Your goal >> Copy out only those lines running from the line with "688x388 pixels. At" to the end of the listing, keeping each one exactly as it is.

Segment Open

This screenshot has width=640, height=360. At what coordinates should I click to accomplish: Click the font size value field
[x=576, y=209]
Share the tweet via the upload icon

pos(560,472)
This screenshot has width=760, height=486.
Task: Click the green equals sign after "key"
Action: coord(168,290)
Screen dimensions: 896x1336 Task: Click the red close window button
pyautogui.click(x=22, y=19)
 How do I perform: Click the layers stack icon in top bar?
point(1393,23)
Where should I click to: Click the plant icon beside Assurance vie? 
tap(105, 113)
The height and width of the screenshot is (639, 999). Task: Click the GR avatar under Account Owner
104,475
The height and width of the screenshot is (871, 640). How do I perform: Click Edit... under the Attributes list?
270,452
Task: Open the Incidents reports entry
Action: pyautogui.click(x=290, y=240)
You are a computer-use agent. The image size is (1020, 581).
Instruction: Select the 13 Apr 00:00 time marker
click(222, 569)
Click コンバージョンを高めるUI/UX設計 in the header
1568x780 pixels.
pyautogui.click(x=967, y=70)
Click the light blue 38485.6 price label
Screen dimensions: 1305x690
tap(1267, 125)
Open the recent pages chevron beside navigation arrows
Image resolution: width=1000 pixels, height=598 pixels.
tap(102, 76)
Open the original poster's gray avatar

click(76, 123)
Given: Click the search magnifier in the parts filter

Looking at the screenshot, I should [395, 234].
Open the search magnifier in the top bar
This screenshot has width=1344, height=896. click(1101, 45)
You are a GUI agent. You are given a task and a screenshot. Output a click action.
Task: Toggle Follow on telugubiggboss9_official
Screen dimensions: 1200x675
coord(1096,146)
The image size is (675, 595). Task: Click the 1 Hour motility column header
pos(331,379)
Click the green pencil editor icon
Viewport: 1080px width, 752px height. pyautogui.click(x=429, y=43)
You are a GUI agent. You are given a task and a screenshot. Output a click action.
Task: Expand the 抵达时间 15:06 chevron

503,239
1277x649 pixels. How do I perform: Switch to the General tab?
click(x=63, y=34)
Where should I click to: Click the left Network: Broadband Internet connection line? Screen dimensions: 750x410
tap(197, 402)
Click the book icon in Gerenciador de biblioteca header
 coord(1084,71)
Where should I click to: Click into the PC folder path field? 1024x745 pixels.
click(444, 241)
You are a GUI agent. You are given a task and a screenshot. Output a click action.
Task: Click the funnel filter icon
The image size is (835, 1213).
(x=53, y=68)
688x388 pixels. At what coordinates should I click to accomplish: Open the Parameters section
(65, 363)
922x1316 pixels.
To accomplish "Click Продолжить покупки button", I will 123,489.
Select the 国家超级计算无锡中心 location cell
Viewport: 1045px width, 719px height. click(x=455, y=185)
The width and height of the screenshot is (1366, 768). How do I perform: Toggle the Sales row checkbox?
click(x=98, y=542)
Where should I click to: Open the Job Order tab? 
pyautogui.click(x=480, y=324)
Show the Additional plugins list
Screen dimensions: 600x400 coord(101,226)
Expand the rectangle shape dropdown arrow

Segment Closed

Solution to this task >>
688x388 pixels. At what coordinates should I click to accomplish: Open the Parameters section
(65, 363)
922x1316 pixels.
To accomplish "Click Продолжить покупки button", I will 123,489.
Select the 国家超级计算无锡中心 location cell
Viewport: 1045px width, 719px height. click(x=455, y=185)
The width and height of the screenshot is (1366, 768). How do I perform: Toggle the Sales row checkbox?
click(x=98, y=542)
Where should I click to: Open the Job Order tab? 
pyautogui.click(x=480, y=324)
Show the Additional plugins list
Screen dimensions: 600x400 coord(101,226)
Expand the rectangle shape dropdown arrow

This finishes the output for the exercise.